** Opening INFORMATION SHOWN block **

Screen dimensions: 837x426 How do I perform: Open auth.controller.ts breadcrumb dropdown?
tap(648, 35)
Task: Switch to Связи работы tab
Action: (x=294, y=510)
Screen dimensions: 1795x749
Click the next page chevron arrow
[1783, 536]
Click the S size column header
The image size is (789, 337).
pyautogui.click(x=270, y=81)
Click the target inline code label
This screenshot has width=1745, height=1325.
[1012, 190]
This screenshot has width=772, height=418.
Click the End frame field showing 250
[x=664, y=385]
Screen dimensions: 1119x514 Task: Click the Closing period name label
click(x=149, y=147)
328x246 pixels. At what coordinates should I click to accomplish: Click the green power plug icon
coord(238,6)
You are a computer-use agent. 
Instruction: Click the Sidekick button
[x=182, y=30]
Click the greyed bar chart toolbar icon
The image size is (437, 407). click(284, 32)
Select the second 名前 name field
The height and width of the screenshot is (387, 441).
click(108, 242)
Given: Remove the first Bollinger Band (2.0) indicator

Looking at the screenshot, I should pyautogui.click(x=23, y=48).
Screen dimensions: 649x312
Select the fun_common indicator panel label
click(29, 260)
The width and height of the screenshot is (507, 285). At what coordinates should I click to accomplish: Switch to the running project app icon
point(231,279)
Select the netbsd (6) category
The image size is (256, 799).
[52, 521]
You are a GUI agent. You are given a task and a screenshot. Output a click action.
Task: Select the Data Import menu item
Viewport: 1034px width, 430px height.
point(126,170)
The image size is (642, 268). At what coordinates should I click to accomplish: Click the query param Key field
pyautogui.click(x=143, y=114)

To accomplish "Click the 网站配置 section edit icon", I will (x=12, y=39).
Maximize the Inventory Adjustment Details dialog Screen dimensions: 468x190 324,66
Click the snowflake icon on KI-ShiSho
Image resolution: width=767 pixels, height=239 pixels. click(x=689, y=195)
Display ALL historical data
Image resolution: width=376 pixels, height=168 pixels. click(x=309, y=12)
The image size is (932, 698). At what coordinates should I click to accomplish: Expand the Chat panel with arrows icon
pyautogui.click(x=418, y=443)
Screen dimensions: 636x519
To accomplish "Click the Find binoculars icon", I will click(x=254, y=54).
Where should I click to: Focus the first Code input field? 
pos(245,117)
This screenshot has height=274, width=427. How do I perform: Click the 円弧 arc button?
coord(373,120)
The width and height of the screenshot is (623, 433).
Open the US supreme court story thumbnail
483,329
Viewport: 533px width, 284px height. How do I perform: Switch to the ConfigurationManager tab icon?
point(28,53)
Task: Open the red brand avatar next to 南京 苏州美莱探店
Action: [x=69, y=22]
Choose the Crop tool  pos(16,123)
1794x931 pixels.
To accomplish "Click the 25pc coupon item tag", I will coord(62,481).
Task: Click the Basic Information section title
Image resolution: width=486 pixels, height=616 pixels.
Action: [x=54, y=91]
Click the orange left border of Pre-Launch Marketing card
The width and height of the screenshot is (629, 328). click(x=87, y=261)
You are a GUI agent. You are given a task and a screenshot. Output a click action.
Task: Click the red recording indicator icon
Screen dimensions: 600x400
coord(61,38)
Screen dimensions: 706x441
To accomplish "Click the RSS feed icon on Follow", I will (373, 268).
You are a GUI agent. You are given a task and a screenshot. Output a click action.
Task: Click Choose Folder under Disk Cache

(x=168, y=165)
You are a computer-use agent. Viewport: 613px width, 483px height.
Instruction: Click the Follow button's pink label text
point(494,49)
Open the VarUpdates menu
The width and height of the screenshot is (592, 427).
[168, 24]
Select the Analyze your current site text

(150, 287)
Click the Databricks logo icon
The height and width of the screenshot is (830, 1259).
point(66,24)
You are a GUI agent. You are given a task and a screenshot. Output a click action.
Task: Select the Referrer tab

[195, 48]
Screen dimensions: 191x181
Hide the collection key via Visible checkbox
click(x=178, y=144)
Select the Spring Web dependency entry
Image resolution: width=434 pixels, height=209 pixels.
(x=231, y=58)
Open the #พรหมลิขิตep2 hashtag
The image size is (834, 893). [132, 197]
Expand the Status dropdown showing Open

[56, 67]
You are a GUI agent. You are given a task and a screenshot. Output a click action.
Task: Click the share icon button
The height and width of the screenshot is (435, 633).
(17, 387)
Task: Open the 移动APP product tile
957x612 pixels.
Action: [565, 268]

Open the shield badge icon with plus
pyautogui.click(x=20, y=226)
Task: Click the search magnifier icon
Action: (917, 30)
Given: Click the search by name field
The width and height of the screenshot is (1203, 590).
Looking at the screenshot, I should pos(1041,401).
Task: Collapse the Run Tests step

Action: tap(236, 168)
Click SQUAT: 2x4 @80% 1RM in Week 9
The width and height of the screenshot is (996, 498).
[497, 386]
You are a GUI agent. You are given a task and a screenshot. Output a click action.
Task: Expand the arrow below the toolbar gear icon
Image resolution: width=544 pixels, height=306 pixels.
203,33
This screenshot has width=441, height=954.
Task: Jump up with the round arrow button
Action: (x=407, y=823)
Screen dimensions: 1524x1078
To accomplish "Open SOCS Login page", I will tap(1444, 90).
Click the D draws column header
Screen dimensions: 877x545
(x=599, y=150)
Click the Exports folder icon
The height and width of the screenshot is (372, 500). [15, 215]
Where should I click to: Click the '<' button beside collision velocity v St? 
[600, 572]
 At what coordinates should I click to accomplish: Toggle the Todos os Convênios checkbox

** Closing INFORMATION SHOWN block **

- WHAT IS REQUIRED
Repeat, word for word, the lines from the opening of the material through the line containing "Click the S size column header".

- WRITTEN RESPONSE
Screen dimensions: 837x426 How do I perform: Open auth.controller.ts breadcrumb dropdown?
tap(648, 35)
Task: Switch to Связи работы tab
Action: (x=294, y=510)
Screen dimensions: 1795x749
Click the next page chevron arrow
[1783, 536]
Click the S size column header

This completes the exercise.